-- Begin GIVEN INFORMATION --

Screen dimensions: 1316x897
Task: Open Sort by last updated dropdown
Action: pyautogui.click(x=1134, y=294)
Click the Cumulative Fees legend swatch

-- End GIVEN INFORMATION --
-- Begin GIVEN INFORMATION --

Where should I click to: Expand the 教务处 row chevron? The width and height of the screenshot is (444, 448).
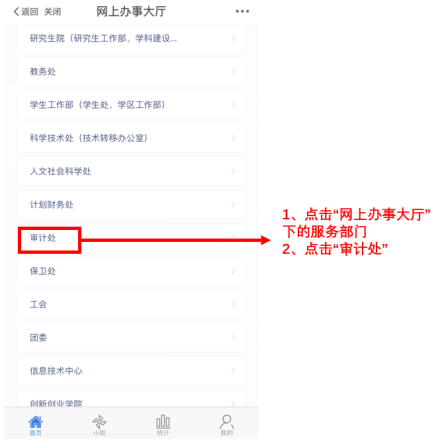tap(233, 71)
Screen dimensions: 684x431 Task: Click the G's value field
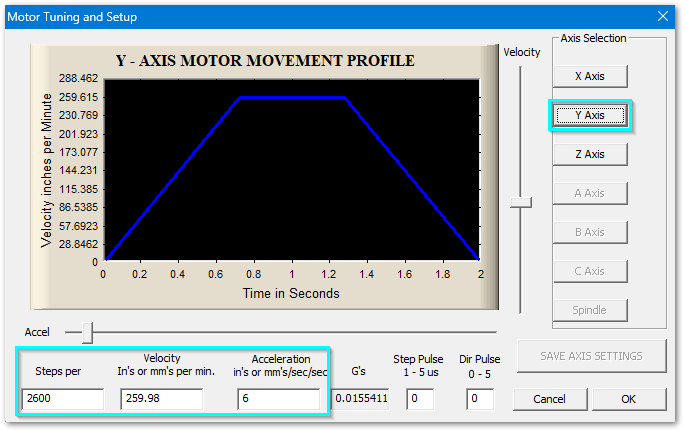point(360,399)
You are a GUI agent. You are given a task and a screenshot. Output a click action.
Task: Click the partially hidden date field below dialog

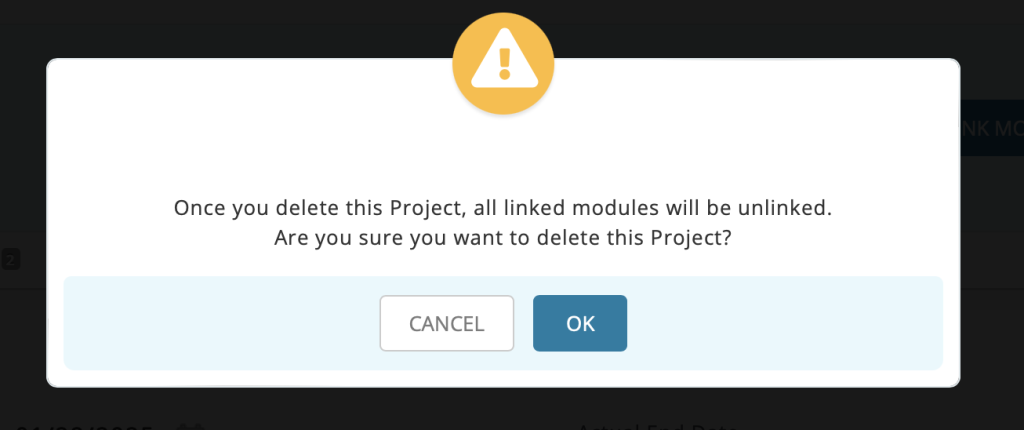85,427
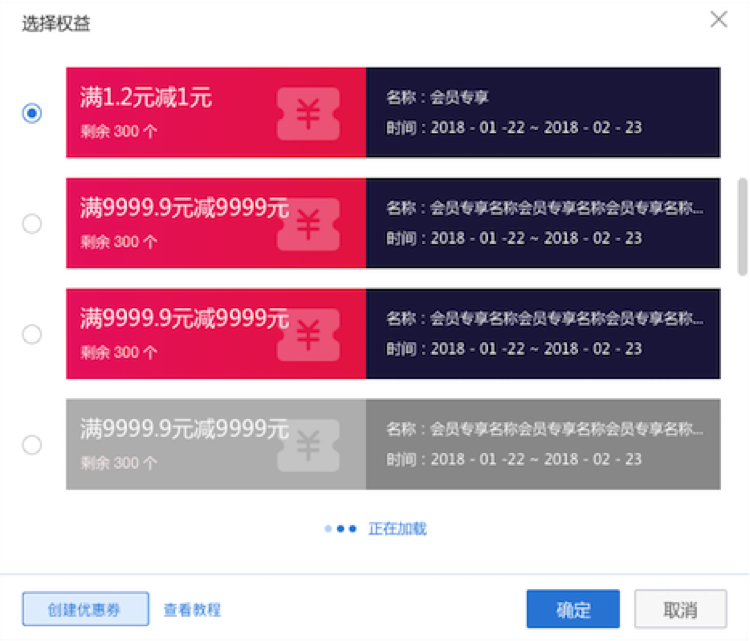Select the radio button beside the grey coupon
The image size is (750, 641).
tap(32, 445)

-- End GIVEN INFORMATION --

* _SET PROBLEM_
Please transcribe the lines as written, everything from the line containing "Where should I" down to the line containing "point(360,399)", both included, with the pictures left out.

* _FINAL ANSWER_
Where should I click to: Expand the 教务处 row chevron? The width and height of the screenshot is (444, 448).
tap(233, 71)
Screen dimensions: 684x431 Task: Click the G's value field
point(360,399)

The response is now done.